Requisitos del ejercicio →
**a)** Enumere a todas las personas que el texto sobre urbanismo sostenible menciona por su nombre.
**b)** Redacte la parte siguiente del texto sobre urbanismo sostenible, a continuación de su última oración.

Texto seleccionado →

----------

Las Agendas, que fueron especialmente impulsadas por la Unión Europea, han sido una oportunidad excepcional para que muchas áreas geográficas que no lo habían hecho dispusieran de un diagnóstico medioambiental completo y actualizado. Sin embargo, la falta de un empeño real por parte de los responsables de su gestión, y la carencia de un contexto apropiado para su aplicación, han hecho de ellas unos instrumentos de dudosa efectividad.

Por otro lado, fenómenos sociales emergentes como el triunfo de lo individual, así como la disolución gradual de los vínculos locales y vecinales, que algunos reconocen como efectos directos de la globalización, facilitaron el florecimiento de formas de urbanización extensas y difusas, dominadas por el alojamiento privado, sin servicios comunes, ni espacios donde poner en práctica la participación: una de las expresiones urbanas que más se ajusta a lo que podríamos entender como una ciudad insostenible.

Su desarrollo, además de dificultar la sociabilidad, ha supuesto, en términos infraestructurales, un enorme sobrecosto, tanto para garantizar la movilidad territorial, como para llegar con las redes básicas a la totalidad del vecindario. Es por esta causa, que uno de los retos del Urbanismo más responsable se haya planteado en los últimos años, el combatir estas formas de urbanización, mediante el fomento de modelos más densos, nucleados y jerarquizados, a partir de una mayor especialización de los centros, diversificación de los transportes y creación de unidades residenciales compactas e integradas, donde prive la circulación peatonal.

Enfoques premonitorios, como el Growth Management, de aplicación directa de los planteamientos de MacHarg, y por tanto, de contención y control del crecimiento, o el Transit Oriented Development, de Peter Calthorpe, basado en el control de la forma urbana a través de la intensificación del transporte público (trenes, tranvías y autobuses), ya estaban en esa línea de una mayor sostenibilidad. Otros enfoques más recientes, como el Smart Growth, (que alude a un crecimiento al tiempo inteligente, elegante, distinguido, atractivo, de moda...) recogen casi con absoluta fidelidad los principios anteriormente señalados de densidad, diversidad, compacidad y calidad ambiental. Aunque el discurso más divulgado sea probablemente el ideario de Richard Rogers titulado 'Ciudades para un Pequeño Planeta', donde, con Londres como referente, el arquitecto británico expone de forma muy expresiva sus condiciones para llevar a cabo una ciudad sostenible.

----------

Material extraído →
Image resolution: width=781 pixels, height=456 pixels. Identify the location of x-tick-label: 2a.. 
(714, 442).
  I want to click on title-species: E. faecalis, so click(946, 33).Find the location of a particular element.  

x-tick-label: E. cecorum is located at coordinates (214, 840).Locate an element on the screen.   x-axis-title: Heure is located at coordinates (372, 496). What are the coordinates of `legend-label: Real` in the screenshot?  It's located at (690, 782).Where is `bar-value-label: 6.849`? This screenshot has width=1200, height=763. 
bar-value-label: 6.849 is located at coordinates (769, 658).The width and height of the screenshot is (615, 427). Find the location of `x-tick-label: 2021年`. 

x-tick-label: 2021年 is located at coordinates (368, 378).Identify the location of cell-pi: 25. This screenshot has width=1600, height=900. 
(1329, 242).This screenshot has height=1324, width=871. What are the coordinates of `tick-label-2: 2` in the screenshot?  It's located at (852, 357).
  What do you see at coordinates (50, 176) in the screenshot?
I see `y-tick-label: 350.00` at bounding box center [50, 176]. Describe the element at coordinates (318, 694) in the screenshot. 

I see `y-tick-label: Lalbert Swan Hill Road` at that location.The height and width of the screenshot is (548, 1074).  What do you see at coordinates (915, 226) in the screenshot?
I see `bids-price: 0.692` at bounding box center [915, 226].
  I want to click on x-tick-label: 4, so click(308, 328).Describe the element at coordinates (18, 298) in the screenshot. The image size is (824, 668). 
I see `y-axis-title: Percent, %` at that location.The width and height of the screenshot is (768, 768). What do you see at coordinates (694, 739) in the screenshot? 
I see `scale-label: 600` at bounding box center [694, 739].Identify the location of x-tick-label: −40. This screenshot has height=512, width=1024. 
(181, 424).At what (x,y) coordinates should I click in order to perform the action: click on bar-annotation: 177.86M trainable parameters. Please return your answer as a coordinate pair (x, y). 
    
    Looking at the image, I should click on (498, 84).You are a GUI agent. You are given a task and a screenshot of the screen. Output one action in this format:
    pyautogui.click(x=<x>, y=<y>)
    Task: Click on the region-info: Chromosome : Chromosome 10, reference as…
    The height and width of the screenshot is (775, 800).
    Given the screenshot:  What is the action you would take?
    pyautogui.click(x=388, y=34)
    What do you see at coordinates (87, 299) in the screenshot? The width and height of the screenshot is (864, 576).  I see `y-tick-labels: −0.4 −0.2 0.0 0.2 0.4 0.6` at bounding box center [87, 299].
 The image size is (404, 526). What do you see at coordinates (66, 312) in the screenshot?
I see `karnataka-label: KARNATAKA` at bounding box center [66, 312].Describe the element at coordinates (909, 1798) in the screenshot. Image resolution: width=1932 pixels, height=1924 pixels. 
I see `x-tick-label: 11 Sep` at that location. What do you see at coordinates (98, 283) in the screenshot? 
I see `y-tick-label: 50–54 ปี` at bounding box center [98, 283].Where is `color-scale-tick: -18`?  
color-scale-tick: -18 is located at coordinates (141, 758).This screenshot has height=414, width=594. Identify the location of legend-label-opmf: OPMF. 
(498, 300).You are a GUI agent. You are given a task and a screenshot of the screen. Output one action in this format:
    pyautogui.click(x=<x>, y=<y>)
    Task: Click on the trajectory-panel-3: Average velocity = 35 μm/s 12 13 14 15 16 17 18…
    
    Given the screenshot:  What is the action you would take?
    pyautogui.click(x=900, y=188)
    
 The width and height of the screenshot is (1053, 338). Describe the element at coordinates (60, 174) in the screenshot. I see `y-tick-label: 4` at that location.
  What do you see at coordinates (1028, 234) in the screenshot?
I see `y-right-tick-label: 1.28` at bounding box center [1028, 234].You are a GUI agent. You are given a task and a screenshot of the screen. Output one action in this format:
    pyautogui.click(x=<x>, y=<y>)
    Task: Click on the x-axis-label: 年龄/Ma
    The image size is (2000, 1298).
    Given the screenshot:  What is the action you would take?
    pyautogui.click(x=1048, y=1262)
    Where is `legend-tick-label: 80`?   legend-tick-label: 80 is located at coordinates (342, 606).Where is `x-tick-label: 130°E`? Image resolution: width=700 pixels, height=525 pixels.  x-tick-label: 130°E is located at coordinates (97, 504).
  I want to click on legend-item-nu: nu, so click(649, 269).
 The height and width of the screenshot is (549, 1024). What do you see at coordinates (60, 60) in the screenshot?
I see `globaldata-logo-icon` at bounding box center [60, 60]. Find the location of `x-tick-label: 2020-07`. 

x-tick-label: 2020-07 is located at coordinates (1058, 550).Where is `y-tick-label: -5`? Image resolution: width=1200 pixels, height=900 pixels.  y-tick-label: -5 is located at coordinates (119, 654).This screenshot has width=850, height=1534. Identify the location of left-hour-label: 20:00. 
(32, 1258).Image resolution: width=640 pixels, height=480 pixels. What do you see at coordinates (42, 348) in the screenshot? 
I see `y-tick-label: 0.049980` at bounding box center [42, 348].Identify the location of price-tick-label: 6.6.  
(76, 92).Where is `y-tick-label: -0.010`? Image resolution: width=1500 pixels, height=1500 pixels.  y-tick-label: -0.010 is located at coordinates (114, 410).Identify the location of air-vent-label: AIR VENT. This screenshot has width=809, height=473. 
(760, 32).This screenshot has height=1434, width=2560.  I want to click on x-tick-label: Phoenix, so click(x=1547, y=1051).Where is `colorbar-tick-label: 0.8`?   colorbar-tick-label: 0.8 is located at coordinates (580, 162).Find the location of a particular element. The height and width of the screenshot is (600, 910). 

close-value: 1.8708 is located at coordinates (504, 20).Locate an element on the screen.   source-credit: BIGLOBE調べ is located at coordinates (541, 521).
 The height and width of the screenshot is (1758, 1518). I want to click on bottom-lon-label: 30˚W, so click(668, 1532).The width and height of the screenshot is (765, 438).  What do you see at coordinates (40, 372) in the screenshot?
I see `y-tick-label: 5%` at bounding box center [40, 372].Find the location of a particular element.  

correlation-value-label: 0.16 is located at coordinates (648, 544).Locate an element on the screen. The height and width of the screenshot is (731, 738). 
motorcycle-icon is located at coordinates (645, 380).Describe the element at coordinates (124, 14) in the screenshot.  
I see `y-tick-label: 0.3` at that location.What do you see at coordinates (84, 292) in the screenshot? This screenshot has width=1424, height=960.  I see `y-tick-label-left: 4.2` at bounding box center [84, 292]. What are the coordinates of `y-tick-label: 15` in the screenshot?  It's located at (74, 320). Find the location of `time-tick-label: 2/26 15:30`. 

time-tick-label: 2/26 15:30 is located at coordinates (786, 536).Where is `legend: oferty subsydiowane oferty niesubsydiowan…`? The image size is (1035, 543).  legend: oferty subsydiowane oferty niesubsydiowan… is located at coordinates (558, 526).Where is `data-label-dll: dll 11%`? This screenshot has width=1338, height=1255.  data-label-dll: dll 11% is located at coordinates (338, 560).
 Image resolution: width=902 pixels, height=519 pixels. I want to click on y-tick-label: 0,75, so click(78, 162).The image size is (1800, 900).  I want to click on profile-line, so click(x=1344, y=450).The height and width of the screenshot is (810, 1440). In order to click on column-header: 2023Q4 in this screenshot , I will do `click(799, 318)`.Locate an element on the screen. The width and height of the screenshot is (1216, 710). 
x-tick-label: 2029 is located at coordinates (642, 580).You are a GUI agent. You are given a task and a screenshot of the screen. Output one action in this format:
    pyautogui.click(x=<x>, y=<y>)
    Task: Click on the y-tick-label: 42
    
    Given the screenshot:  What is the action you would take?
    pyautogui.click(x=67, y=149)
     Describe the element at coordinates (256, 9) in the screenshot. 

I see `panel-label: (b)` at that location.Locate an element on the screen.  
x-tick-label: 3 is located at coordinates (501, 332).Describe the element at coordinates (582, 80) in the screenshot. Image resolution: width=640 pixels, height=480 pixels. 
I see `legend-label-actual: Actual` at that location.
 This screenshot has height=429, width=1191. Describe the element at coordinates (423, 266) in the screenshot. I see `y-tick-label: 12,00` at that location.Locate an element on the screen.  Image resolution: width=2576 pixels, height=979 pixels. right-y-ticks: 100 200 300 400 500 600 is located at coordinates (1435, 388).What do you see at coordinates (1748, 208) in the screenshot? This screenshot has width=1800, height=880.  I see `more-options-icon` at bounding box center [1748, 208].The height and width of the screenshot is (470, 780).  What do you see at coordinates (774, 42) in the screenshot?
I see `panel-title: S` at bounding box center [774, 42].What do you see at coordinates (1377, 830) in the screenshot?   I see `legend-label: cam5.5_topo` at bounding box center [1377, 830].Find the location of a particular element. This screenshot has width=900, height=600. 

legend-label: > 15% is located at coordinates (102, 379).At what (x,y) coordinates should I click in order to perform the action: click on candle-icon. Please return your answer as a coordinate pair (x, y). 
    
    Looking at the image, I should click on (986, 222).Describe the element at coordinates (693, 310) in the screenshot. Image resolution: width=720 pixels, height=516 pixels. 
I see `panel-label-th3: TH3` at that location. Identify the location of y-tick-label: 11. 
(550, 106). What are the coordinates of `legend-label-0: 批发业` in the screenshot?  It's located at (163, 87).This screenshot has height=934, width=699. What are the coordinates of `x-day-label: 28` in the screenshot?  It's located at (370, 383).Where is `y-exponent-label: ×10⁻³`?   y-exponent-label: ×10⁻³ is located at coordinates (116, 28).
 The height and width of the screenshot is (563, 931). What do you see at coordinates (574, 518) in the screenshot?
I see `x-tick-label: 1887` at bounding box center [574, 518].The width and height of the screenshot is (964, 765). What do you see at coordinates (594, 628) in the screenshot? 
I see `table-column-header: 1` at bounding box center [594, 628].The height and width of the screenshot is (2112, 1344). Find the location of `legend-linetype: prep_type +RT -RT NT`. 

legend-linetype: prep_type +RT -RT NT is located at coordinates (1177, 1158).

----------

Respuestas del ejercicio →
**a)** MacHarg, Peter Calthorpe y Richard Rogers.

**b)**
Es Curitiba, sin embargo, el ejemplo de sostenibilidad urbana más reiteradamente premiado y aplaudido. La ciudad brasileña, que gozó en los últimos años de una sucesión encadenada de gobernantes y gestores excepcionales, mostraba sin paliativos lo que el Urbanismo puede llegar a hacer, cuando una serie de parámetros confluyen en la dirección favorable. Con el marco general de un plan redactado en 1966, y una estrategia triple muy elaborada, la ciudad sumaba cada año resultados igualmente positivos tanto en lo económico como en lo medioambiental.

Una estrategia centrada en el fomento del transporte público y el autobús como base: exclusivo en las vías más densas, y dominante en el resto del tejido. Un sistema de parques urbanos, aprovechando los márgenes de los ríos, para así impedir las inundaciones, y asegurar, de este modo, la continuidad espacial y el desarrollo efectivo de los circuitos limpios. Y una nueva corona de parques industriales de alta tecnología, dedicados, entre otras funciones, al reciclaje de los productos de desecho, que la misma ciudad utiliza para funciones diversas.

De este modo, es el prestigio de la ciudad y la influencia de la propia marca lo que estimula la acción y la participación colectiva de los ciudadanos.



* JOAQUÍN CASARIEGO ES ARQUITECTO Y CATEDRÁTICO DE URBANISMO.